Mosad Mala Akhter looks at the camera, wearing a golden yellow hijab

Photo: Syed Naem

Mosad Mala Akhter, a community swimming instructor

Saving one of your own

Pre-school children are too small for these sessions though. So, to keep them safe in the mornings until they are ready to build their aquatic life skills, CIPRB have led on setting up community crèches, known as anchals. They’re run by ‘Maas’ – women from each community trained and dedicated to protect and educate local infants. Anchal Ma Jhorna Begum knows only too well how easily a young life could be lost to the water here.

Jhorna’s son Robiul was staying home with his younger brother Yasin one day when Yasin went missing. After a frantic search, Yasin’s shoe was spotted in a nearby pond. Jhorna’s husband jumped in and pulled the unconscious child onto land.

Jhorma holds her young son Yasin, while her older son Robiul stands next to them

Photo: Syed Naem

Jhorma, with her children Yasin and Robiul

That’s when Jhorna recalled the vital training she had received as part of her involvement with the Anchal project.

‘I checked but there was no sign of breathing,’ she recalls. ‘I lay him down and breathed through the mouth. After three attempts at breathing through the mouth, the child showed a small move in the body. When I kept doing the same, the child regained conscious. I saved my child. The only reason I could save my child as I was working with CIPRB. I say thank you to everyone.’

A CPR dummy and leaflets arranged on an orange floor

Photo: Syed Naem

Shamsun Nahar's teaching tools

Jhorna’s first responder training was provided at a small regional CIPRB office in the nearby town of Kalapara. The smile of hard-working trainer Shamsun Nahar is familiar to thousands – in fact, she has trained more than 19,000 people in first aid.

‘I have given training to people all over Bangladesh,’ she explains. ‘After receiving the training, they benefited their family [by sharing it] as well as the surrounding community. I feel proud about this fact. When I hear that an Anchal Ma took training from me and was able to save someone’s life, I get emotional. I can feel I contributed something good for society.’

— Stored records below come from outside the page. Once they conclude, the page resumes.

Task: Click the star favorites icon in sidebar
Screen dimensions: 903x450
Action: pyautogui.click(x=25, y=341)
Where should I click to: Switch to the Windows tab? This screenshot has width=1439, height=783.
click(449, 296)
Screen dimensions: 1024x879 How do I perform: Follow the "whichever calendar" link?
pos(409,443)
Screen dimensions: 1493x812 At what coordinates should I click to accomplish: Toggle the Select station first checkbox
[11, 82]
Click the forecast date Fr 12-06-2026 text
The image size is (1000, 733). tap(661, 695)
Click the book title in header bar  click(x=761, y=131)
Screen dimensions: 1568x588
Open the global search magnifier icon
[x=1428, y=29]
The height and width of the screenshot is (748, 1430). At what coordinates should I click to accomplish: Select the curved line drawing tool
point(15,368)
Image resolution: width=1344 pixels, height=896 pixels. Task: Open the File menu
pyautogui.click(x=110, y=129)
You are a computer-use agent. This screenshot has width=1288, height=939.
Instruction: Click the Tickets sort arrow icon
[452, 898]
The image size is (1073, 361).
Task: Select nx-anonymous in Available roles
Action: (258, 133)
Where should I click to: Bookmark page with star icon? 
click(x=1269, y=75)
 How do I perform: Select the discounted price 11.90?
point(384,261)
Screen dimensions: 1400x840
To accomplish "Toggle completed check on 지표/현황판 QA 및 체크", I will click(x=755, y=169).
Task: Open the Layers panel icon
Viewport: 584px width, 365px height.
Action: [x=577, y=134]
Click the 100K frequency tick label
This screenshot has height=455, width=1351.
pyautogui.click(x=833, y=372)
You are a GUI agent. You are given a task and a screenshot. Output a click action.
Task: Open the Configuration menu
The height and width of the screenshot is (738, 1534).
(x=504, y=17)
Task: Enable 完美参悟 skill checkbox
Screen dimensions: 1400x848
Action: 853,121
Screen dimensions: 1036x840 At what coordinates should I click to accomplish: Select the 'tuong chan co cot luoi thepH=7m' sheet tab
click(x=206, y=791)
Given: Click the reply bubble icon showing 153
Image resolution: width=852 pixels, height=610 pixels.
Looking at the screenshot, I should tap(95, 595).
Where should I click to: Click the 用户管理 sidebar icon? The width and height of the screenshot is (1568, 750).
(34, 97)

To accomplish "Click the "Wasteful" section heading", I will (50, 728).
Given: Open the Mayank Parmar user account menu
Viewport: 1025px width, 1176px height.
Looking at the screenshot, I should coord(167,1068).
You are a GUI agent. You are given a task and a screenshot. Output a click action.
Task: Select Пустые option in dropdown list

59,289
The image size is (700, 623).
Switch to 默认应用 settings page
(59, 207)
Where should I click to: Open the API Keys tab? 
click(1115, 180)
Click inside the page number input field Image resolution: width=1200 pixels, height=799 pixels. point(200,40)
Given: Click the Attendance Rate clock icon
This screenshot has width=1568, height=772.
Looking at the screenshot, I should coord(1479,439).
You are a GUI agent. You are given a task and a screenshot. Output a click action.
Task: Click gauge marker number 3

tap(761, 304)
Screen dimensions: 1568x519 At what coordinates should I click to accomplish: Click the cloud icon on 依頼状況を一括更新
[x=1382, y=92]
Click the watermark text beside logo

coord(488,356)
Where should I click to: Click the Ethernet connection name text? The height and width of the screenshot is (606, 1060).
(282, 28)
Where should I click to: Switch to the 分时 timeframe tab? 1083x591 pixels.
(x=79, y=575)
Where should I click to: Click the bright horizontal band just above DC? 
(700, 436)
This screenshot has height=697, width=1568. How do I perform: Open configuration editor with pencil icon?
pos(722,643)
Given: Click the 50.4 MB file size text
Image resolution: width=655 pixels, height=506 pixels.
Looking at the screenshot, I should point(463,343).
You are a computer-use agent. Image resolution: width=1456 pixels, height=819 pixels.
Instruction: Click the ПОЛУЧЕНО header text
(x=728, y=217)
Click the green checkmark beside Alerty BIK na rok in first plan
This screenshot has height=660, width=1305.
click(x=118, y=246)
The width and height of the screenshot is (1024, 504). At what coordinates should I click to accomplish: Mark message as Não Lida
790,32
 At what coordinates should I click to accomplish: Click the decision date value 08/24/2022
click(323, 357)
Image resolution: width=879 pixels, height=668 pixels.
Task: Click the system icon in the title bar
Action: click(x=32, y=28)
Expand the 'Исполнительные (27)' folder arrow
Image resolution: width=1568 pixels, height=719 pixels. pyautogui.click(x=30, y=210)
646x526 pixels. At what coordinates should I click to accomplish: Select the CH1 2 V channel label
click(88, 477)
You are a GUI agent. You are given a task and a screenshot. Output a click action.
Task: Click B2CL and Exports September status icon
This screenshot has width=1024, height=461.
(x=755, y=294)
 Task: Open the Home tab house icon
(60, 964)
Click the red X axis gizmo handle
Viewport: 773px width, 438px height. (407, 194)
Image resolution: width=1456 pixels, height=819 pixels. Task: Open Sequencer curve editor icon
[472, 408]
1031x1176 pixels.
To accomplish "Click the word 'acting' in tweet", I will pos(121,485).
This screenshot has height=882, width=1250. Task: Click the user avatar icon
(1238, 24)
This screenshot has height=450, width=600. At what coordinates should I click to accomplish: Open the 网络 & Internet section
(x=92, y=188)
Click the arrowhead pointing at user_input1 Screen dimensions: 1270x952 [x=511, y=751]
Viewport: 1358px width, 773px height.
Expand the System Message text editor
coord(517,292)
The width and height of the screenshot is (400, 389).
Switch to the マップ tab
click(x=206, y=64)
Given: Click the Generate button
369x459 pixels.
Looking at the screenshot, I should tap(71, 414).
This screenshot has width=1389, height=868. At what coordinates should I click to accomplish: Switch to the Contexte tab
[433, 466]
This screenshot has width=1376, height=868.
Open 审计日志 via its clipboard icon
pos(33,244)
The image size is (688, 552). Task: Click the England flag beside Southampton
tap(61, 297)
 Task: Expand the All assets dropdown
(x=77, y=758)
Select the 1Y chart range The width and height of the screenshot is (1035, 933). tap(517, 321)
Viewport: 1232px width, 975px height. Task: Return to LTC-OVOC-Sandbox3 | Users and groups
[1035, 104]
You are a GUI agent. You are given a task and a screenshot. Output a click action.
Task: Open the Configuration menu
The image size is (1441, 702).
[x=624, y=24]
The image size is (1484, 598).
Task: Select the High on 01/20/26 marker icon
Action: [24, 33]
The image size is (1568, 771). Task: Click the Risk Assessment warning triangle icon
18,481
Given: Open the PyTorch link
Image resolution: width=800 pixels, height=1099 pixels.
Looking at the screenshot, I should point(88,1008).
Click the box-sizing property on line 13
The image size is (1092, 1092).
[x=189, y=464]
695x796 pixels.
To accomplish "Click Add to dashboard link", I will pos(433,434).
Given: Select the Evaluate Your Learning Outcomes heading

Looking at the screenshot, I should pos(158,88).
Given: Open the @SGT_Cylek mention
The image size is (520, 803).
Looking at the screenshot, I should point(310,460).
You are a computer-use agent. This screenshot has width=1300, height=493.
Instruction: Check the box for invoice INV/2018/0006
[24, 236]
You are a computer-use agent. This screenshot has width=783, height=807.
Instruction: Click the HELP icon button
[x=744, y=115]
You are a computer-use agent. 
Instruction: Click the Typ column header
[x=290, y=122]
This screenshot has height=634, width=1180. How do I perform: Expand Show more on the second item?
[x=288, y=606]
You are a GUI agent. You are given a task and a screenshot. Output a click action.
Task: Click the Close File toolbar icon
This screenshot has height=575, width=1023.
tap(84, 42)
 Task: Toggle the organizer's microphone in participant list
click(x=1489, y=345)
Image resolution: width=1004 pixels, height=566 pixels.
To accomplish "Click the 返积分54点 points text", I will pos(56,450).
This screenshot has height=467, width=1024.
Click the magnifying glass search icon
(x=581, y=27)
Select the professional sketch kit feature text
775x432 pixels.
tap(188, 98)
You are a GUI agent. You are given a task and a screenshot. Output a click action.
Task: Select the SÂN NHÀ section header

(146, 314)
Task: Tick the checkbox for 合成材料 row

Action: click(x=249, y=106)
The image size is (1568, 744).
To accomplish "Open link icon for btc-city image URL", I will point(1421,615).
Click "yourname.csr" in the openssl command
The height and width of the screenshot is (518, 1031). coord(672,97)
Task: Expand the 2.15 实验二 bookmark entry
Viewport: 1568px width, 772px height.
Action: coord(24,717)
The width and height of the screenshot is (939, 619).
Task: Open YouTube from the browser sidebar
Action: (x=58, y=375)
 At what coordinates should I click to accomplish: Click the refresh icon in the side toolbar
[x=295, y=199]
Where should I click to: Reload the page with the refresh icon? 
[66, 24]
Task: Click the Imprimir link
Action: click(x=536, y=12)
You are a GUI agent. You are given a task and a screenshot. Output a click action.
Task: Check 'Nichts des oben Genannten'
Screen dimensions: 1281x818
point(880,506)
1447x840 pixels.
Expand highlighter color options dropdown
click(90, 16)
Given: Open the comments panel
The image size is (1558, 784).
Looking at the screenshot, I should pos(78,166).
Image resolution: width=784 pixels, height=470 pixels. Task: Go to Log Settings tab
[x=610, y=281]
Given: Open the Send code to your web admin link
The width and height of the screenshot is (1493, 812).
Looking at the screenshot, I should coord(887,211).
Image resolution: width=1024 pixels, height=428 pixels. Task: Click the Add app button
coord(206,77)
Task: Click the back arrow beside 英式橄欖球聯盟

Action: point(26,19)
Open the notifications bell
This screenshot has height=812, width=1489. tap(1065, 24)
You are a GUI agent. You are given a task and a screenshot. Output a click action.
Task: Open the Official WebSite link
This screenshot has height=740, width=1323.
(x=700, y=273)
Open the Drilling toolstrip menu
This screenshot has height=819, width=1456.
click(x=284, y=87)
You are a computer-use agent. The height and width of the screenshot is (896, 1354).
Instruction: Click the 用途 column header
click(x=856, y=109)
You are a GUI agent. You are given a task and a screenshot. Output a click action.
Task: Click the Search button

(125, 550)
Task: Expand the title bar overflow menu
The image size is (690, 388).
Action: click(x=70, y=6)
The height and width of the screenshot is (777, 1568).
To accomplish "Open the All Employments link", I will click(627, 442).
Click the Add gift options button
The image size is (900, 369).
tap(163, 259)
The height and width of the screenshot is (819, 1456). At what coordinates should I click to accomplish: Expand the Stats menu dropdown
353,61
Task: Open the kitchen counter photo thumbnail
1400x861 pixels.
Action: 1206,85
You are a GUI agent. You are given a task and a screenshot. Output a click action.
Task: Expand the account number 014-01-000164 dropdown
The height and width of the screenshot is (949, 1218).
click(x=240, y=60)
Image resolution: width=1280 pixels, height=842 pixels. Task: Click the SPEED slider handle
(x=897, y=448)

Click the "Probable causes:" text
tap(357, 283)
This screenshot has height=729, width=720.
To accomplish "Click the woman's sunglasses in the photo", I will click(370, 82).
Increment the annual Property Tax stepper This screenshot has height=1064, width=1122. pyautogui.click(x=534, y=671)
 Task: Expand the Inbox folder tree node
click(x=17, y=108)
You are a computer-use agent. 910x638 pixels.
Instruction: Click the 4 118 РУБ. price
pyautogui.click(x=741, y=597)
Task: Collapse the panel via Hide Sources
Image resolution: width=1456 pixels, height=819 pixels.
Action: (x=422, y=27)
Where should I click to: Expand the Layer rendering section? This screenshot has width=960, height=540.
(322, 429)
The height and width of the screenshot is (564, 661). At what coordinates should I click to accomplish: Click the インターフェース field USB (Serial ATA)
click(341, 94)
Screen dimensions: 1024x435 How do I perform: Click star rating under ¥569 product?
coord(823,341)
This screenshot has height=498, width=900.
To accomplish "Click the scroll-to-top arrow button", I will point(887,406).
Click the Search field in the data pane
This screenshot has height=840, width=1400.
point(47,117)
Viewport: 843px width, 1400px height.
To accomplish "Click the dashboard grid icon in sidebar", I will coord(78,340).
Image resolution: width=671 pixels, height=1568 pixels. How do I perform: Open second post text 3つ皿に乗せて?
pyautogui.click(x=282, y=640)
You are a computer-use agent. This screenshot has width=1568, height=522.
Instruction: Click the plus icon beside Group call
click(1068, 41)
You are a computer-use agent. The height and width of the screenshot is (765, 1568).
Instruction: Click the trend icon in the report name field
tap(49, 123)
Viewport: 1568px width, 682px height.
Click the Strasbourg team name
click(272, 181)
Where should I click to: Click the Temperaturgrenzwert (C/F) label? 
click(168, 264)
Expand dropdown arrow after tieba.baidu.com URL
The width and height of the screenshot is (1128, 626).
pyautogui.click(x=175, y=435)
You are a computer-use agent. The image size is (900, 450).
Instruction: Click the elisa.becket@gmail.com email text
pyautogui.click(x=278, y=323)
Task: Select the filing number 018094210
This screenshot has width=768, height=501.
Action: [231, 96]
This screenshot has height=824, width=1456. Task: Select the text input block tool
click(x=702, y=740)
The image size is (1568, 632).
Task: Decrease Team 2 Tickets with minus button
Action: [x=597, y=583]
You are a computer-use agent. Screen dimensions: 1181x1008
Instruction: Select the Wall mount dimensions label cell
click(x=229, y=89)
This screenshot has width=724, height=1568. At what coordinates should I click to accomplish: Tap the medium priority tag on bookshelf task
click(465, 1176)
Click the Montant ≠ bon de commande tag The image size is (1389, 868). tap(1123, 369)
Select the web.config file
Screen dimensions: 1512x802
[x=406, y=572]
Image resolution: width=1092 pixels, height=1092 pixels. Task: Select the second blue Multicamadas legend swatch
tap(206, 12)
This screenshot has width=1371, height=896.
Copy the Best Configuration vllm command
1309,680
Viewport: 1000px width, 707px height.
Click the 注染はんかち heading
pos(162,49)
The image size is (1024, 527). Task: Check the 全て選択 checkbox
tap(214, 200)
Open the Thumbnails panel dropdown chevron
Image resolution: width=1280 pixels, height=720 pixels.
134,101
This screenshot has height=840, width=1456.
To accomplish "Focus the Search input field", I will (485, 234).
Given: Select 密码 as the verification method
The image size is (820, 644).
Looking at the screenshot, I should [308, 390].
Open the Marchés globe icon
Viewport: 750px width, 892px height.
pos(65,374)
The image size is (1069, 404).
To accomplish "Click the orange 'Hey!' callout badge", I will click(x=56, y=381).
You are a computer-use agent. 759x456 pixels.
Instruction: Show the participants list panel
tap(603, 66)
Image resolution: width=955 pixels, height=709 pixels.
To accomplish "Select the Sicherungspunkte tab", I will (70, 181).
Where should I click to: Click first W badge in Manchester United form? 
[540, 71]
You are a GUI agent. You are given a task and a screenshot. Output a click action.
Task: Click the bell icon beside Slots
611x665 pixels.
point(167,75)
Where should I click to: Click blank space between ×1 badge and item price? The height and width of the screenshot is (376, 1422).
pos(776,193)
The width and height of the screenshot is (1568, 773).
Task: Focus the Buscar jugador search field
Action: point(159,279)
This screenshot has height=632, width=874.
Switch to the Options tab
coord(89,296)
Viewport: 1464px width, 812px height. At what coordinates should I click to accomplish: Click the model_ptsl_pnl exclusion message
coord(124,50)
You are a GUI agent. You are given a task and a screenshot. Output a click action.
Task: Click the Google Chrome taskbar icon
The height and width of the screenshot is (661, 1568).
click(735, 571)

A woman wearing glasses and a blue floral hijab looks at the camera

Photo: Syed Naem

Shamsun Nahar, who has trained more than 19,000 people in first aid

The team behind the lives saved

Now the CIPRB team are confident that, the next time drowning rates are researched in Bangladesh, the figures will be much lower. Still desperately tragic – but decreasing. 

Thousands of children who might never have even reached their teens without these interventions will live on.

It’s thanks to the organisations who have worked together to support the charity’s interventions – including the Isle of Man Government, UK Aid Match, The Lifeboat Fund, the Princess Charlene of Monaco Foundation, and the RNLI. And none of it would have been possible without people like Mala, Jhorna and Nahar: women determined to make a lifesaving difference in their own communities. 

The RNLI is working with global leaders, public health organisations and at-risk communities to help turn the tide on global drowning problem. Together, we can make a difference.